Market loses steam as traders seek safety
NEW YORK - Stock traders retreated Monday from a rally that had brought indexes to their highest levels since the peak of the financial crisis in September 2008.
NEW YORK - Stock traders retreated Monday from a rally that had brought indexes to their highest levels since the peak of the financial crisis in September 2008.
Gold crossed $1,400 an ounce to another record on Monday as traders looked for safe places to park money.
The Dow Jones industrial average fell 37.24, or 0.3 percent, to close at 11,406.84. It surged 2.9 percent last week after the Federal Reserved announced a $600 billion stimulus package for the U.S. economy.
The Standard & Poor's 500 index fell 2.60, or 0.2 percent, to 1,223.25.
The Nasdaq composite index continued to outperform other market measures, as it has done all year, edging up 1.07, or 0.04 percent, to 2,580.05. The technology-focused index is up 13.7 percent for the year, compared with a 9.4 percent gain for the Dow and a 9.7 gain for the S&P 500.
Financial companies were down the most among the 10 industry groups in the S&P 500 index. Technology, energy and materials companies were the only groups in the index to show meager gains.

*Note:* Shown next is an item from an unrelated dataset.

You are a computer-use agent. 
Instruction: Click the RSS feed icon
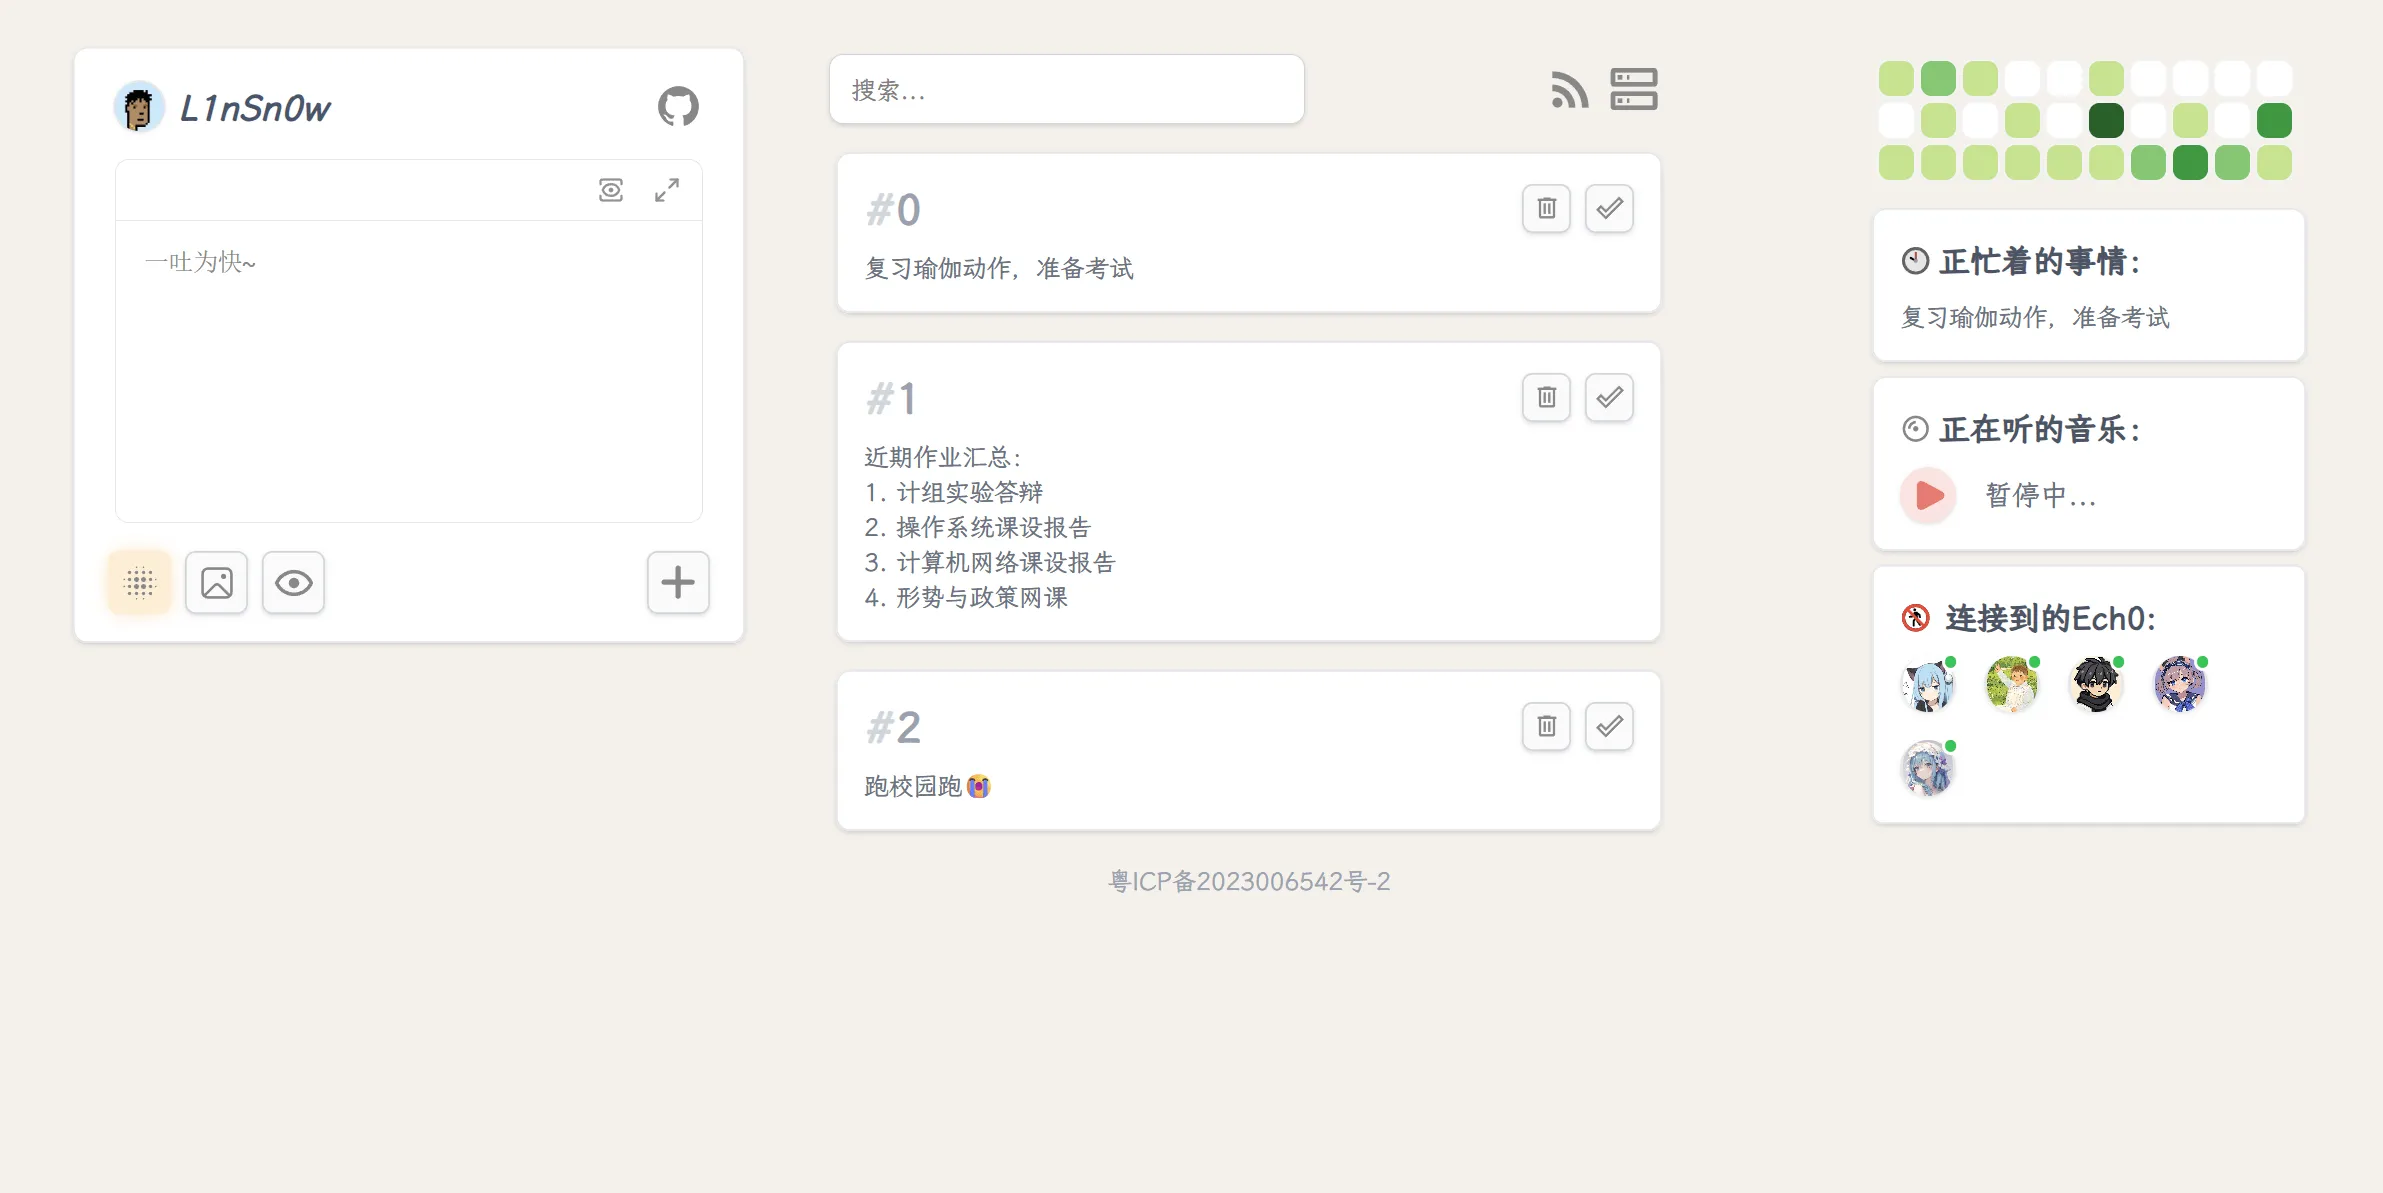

The dollar rose 0.5 percent against a broad basket of currencies. That hurts big U.S. companies such as Caterpillar Inc. that do a lot of business overseas, because a stronger dollar makes their products more expensive in other countries. Caterpillar was off 0.5 percent, and Boeing Co., another big exporter, was off 1.5 percent, tying with Travelers Cos. as biggest laggard among the 30 companies in the Dow.
Despite weakness in other financial stocks, shares of Bank of America Corp. rose 1.9 percent to make it the best performing Dow company. But Radian Group Inc. fell 11.4 percent on concerns that the Philadelphia mortgage insurer's offering of convertible debt would dilute shareholders. And shares of Ambac Financial Group Inc., which said after regular trading closed Monday that it had filed for Chapter 11 bankruptcy protection, were down more than 60 percent in after-hours trading.
The euro fell 0.8 percent from recent highs, in part on renewed concerns about the debt burdens of the weaker economies among countries that use the euro. U.S. markets had swooned this spring over concerns that a fiscal crisis in Greece would spread to Portugal, Spain and other weak economies in the euro zone.
Traders will get a better indication of consumer spending this week when several major retailers announce earnings. Kohl's Corp., Macy's Inc. and J.C. Penny Co. Inc. will release third-quarter reports starting Wednesday. Retailers such as The Gap Inc. and Macy's rose more than 8 percent last week on October sales that suggested that consumers would increase their holiday spending.
Leaders from the Group of 20 industrialized and developing nations will meet Thursday and Friday in Seoul. Tensions have risen in the group over trade imbalances and the respective strength of the Chinese yuan and the dollar.
Officials from several countries have criticized the Fed's bond-buying program amid concerns that it will spark asset bubbles in emerging economies.